La oposición insiste en que el plan es electoralista y que ya existían programas específicos para cada línea de acción sin necesidad de un paraguas de marketing.
Otros investigadores apuntan a que diseñar un plan en torno a un concepto tan personal como la felicidad es paternalista e impone un determinado marco conceptual (¿y si a uno no le hace feliz lo que las autoridades determinan que produce felicidad?). La clave, subrayan, es elevar los ingresos reales de la población para que pueda mejorar su dieta, llenar el depósito o tener más margen para el ocio.

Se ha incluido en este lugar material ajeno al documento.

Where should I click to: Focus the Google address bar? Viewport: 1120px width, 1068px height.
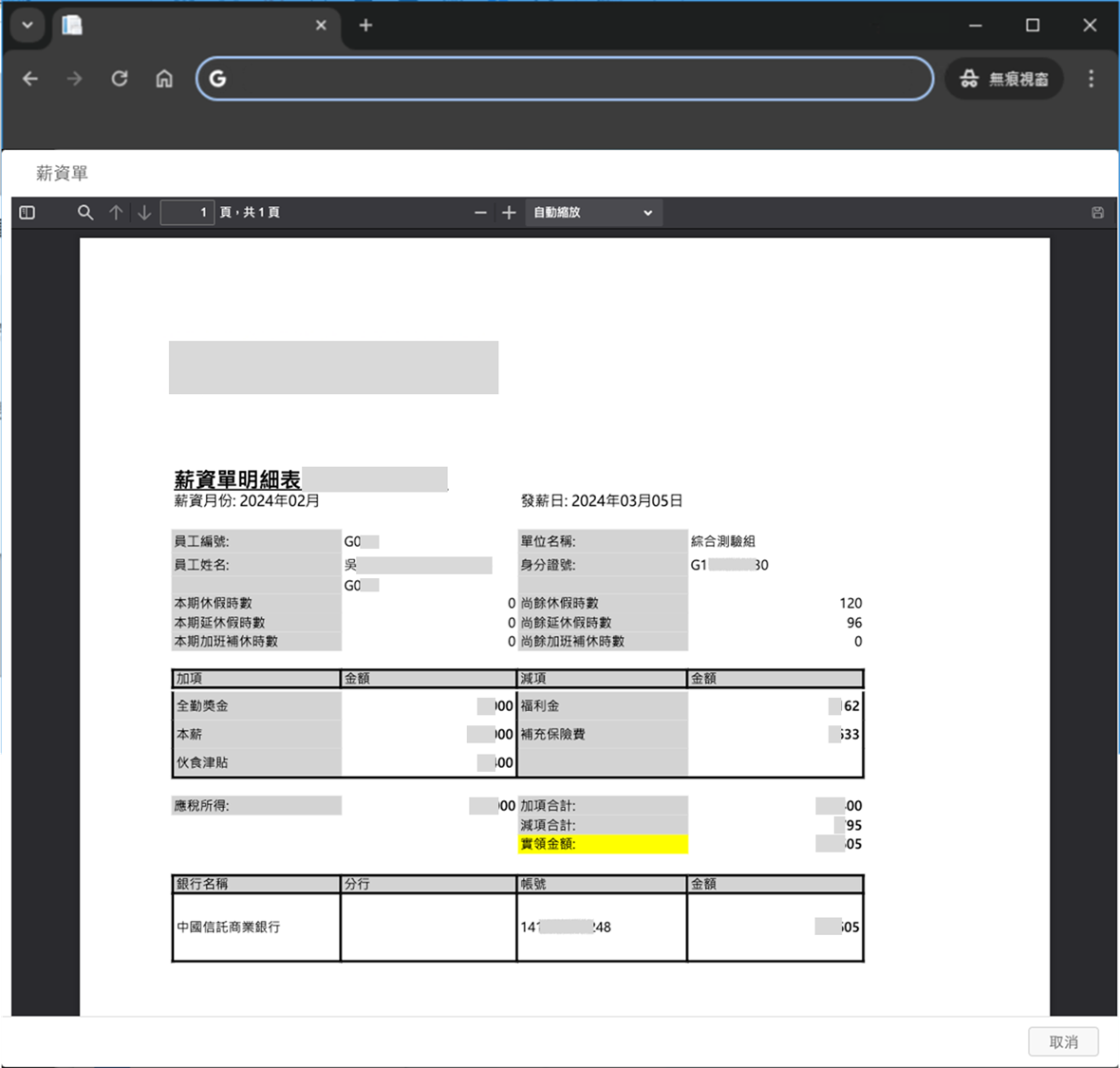coord(569,79)
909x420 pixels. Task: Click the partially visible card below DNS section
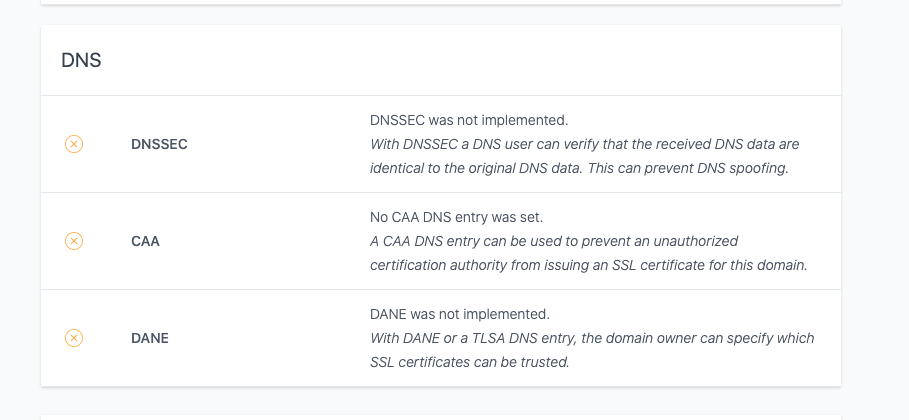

En esta línea se sitúan los economistas Betsey Stevenson y Justin Wolfers, de la Universidad de Pennsylvania, que en 2008 refutaron la llamada Paradoja de Easterlin, uno de los pilares de la economía de la felicidad. Richard Easterlin en 1974 estableció que el dinero no garantiza más felicidad una vez cubiertas las necesidades básicas. Stevenson y Wolfers, sin embargo, probaron que la satisfacción vital es mayor en los países con mayor renta per cápita. Easterlin, entonces, admitió que eso era cierto, pero que él no creía que la felicidad de los más ricos se debía únicamente a su patrimonio y que en sus respuestas a la encuesta intervinieron otros factores culturales.
Una de las muestras del sesgo cultural de la felicidad se ve en gobiernos autoritarios que han incorporado ese término al tiempo que violan derechos fundamentales. Es el caso de Emiratos Árabes Unidos y Bután, donde la felicidad es un concepto prioritario en las políticas públicas. En EAU incluso existe un plan nacional. Sin embargo, en ambos países se reprime a activistas y se viola el derecho de asociación.
La pasada cumbre de Davos, la primera ministra neozelandesa vinculó su iniciativa a restaurar la credibilidad institucional, a cumplir expectativas de los ciudadanos y a generar confianza más allá de lo ideológico. Una forma de ganar la batalla a los populismos que prometen, ellos también, cuidados y felicidad.